When the syndicalists throw over democracy and foreswear political action, they are fatally driven to the point where they must abandon the working class. In the meantime, they are sadly misleading it. It is when we touch this phase of the syndicalist movement that we begin to discover real bitterness. Here direct action stands in opposition to political action. The workers must choose the one method or the other. The old clash appears again in all its tempestuous hate. Jules Guesde was early one of the adherents of Bakounin, but in all his later life he has been pitiless in his warfare on the anarchists. As soon, therefore, as the direct-actionists began again to exercise an influence, Guesde entered the field of battle. I happened to be at Limoges in 1906 to hear Guesde speak these memorable words at the French Socialist Congress: "Political action is necessarily revolutionary. It does not address itself to the employer, but to the State, while industrial action addresses itself to the individual employer or to associations of employers. Industrial action does not attack the employer as an institution, because the employer is the effect, the result of capitalist property. As soon as capitalist property will have disappeared, the employer will disappear, and not before.

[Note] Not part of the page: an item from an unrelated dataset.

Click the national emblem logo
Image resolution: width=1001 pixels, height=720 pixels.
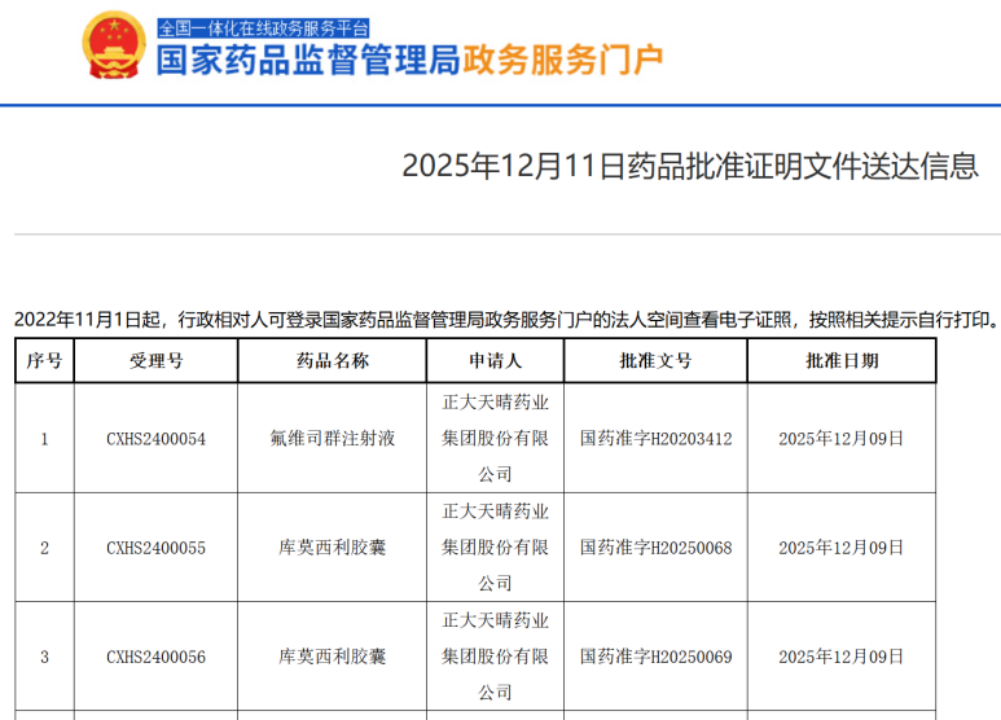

It is in the socialist party—because it is a political party—that one fights against the employer class, and that is why the socialist party is truly an economic party, tending to transform social and political economy. At the present moment words have their importance. And I should like to urge the comrades strongly never to allow it to be believed that trade-union action is economic action. No; this latter action is taken only by the political organization of the working class. It is the party of the working class which leads it—that is to say, the socialist party—because property is a social institution which cannot be transformed except by the exploited class making use of political power for this purpose....
"I realize," he continued, "that the direct-actionists attempt to identify political action with parliamentary action. No; electoral action as well as parliamentary action may be forms; pieces of political action. They are not political action as a whole, which is the effort to seize public powers—the Government. Political action is the people of Paris taking possession of the Hôtel de Ville in 1871. It is the Parisian workers marching upon the National Assembly in 1848.... To those who go about claiming that political action, as extolled by the party, reduces itself to the production of public officials, you will oppose a flat denial. Political action is, moreover, not the production of laws. It is the grasping by the working class of the manufactory of laws; it is the political expropriation of the employer class, which alone permits its economic expropriation.... I wish that someone would explain to me how the breaking of street lights, the disemboweling of soldiers, the burning of factories, can constitute a means of transforming the ownership of property.... Supposing that the strikers were masters of the streets and should seize the factories, would not the factories still remain private property? Instead of being the property of a few employers or stockholders, they would become the property of the 500 or the 5,000 workingmen who had taken them, and that is all. The owners of the property will have changed; the system of ownership will have remained the same. And ought we not to consider it necessary to say that to the workers over and over again? Ought we to allow them to take a path that leads nowhere?... No; the socialists could not, without crime, lend themselves to such trickery. It is our imperative duty to bring back the workers to reality, to remind them always that one can only be revolutionary if one attacks the government and the State." [(45)] "Trade-union action moves within the circle of capitalism without breaking through it, and that is necessarily reformist, in the good sense of the word. In order to ameliorate the conditions of the victims of capitalist society, it does not touch the system. All the revolutionary wrangling can avail nothing against this fact. Even when a strike is triumphant, the day after the strike the wage earners remain wage earners and capitalist exploitation continues. It is a necessity, a fatality, which trade-union action suffers." [(46)]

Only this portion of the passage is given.